Lenovo has integrated glass for the palm rest along with a glass trackpad. The rest of the keyboard deck and chassis uses machined metal.

The laptop is only 14.6mm thick overall and has a total weight of 1.3 kilos. It’s a nice thin and light laptop to take with you when you brave the world during these challenging times.

Port selection is OK if you have devices that mostly interface via USB Type-C. There’s one Type-C port on the right (which has Thunderbolt 4) along with a physical camera switch and the power button, and two USB Type-C ports on the left along with a 3.5mm jack.

Lenovo throws in an adapter that allows you to pipe out video via HDMI or DVI, though there’s no USB Type-C to USB Type-A converter included in the package.

Display

The Lenovo Yoga Slim 9i has a 14-inch, 4K (3840 x 2160) resolution IPS display. The panel has HDR400 support and looks to be extremely bright. The display is also touch-enabled, and the screen is able to rotate down 180 degrees.

We tested the monitor using a DataColor Spyder5 Elite colorimeter to see what its specific capabilities were. The display has 100% sRGB, 84% AdobeRGB, and 86% P3 coverage according to the colorimeter, with a peak brightness of 409 nits.

Out-of-the-box color accuracy wasn’t great, with the Delta-E values being 2.35 on average (closer to 0 the better). Things improved after calibration though, as we recorded an excellent score of Delta-E 0.67 after calibration. The monitor has excellent color accuracy and is a good bet for more serious video and photo editing duties, though you’ll have to calibrate it first.

Keyboard and trackpad

If the Lenovo Yoga Slim 9i has a weakness, it’s definitely in its keyboard and trackpad. Lenovo’s laptops generally have excellent keyboards, which makes it a little puzzling why their premium offering feels this bad. The typing experience isn’t what you’d expect from a laptop that’s priced this much. The overall key travel isn’t great, with the keys bottoming out early. The shallow key travel really hurts when you’re typing long articles like this review.

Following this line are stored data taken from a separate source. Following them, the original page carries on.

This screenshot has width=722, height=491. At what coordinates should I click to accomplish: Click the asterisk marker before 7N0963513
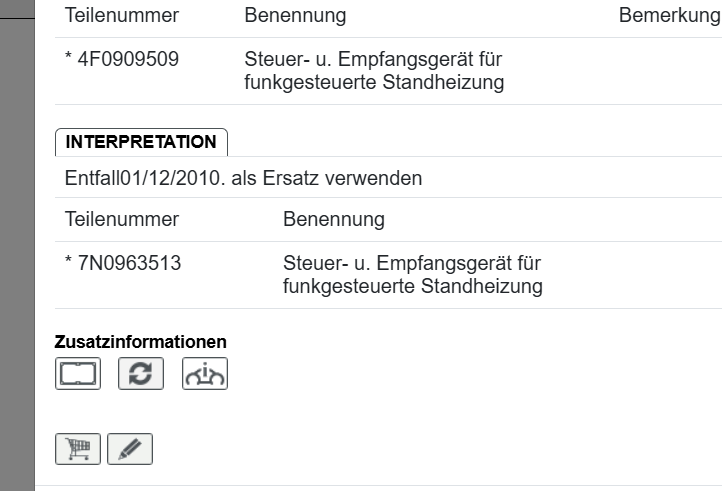tap(68, 265)
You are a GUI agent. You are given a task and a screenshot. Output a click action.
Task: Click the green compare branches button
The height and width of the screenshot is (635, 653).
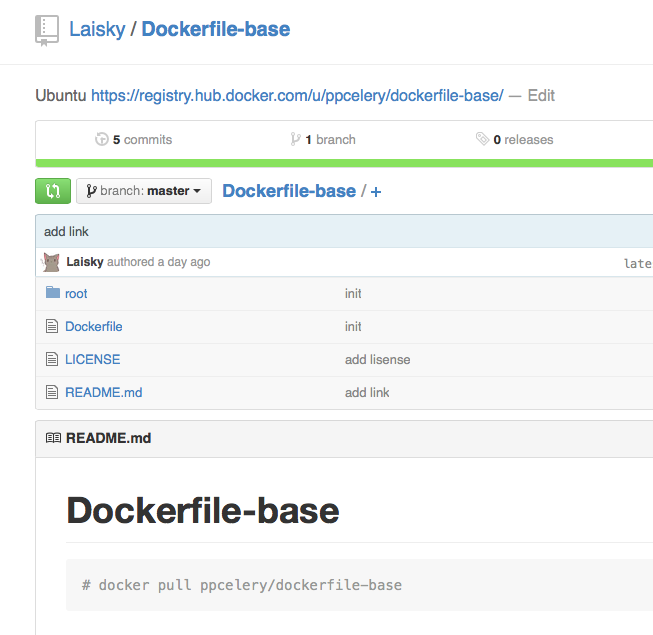pyautogui.click(x=53, y=191)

As bad as the keyboard is, the trackpad is even worse. While the trackpad is made with glass and is overall a premium piece of kit, in practice it’s very difficult to use. You can’t really tell where the trackpad ends and where the glass wrist-rest begins, which makes using it solely by touch problematic. The trackpad surface is also very slippery which makes precise control difficult. Button inputs also don’t have that much feedback, so it’s difficult to know if you’ve actually pressed a button or not.

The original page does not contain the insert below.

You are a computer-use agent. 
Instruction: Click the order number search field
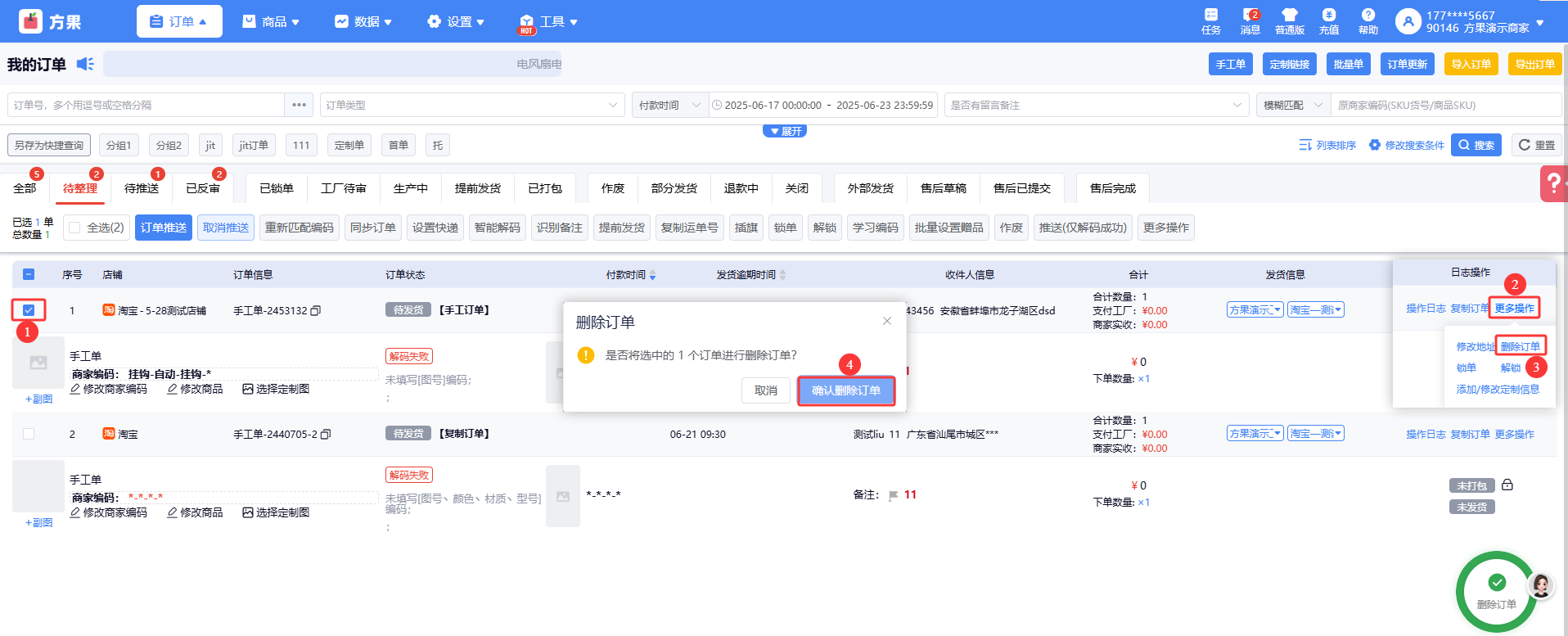pyautogui.click(x=147, y=105)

Performance and battery life

The Lenovo Yoga Slim 9i uses the 11th Generation Intel Core i7-1165G7 processor, paired with Intel’s Iris Xe graphics as well as a 1TB PCIe SSD, and 16GB of LPDDR4X 4266MHz memory.

Performance benchmarks are pretty much what you’d expect from this generation of chipset from Intel, giving the laptop enough oomph to tackle daily productivity tasks (bad keyboard and trackpad notwithstanding). You can also probably get away with photo and video editing duties with the laptop thanks to the display, though anything graphically intense like AAA games should be avoided at all costs.

The laptop uses a 4 Cell 63.5Wh internal battery, charged via a small charger plugged in via the USB Type-C connector on the side. Total battery endurance using our punishing YouTube battery run-down test stands at around 4 hours and 2 minutes, though take note that the PC encountered a blue screen that ended the test early when the battery hit 20%. If that seems low, take note that our battery drain test is extremely hard on laptop batteries, and realistically you’re looking at around 7-8 hours worth of endurance with light to moderate loads on a single charge.

Wrap-up and conclusion

The Lenovo Yoga Slim 9i could have been a great premium laptop, thanks to its thin and light design, premium leather lid, color-accurate screen, and robust internals.

Unfortunately, the bad keyboard and horrendous glass trackpad make using it a chore, a feeling that you absolutely shouldn’t be feeling after paying top dollar for it.

If you’re looking for a premium laptop, the Lenovo IdeaPad Slim 9i is not it.

Lenovo Yoga Slim 9i Review Price Philippines

The Lenovo Yoga Slim 9i is priced at Php 119,995, though the brand is cutting the price by Php 10K down to Php 109,995 for their Smart For School Promo.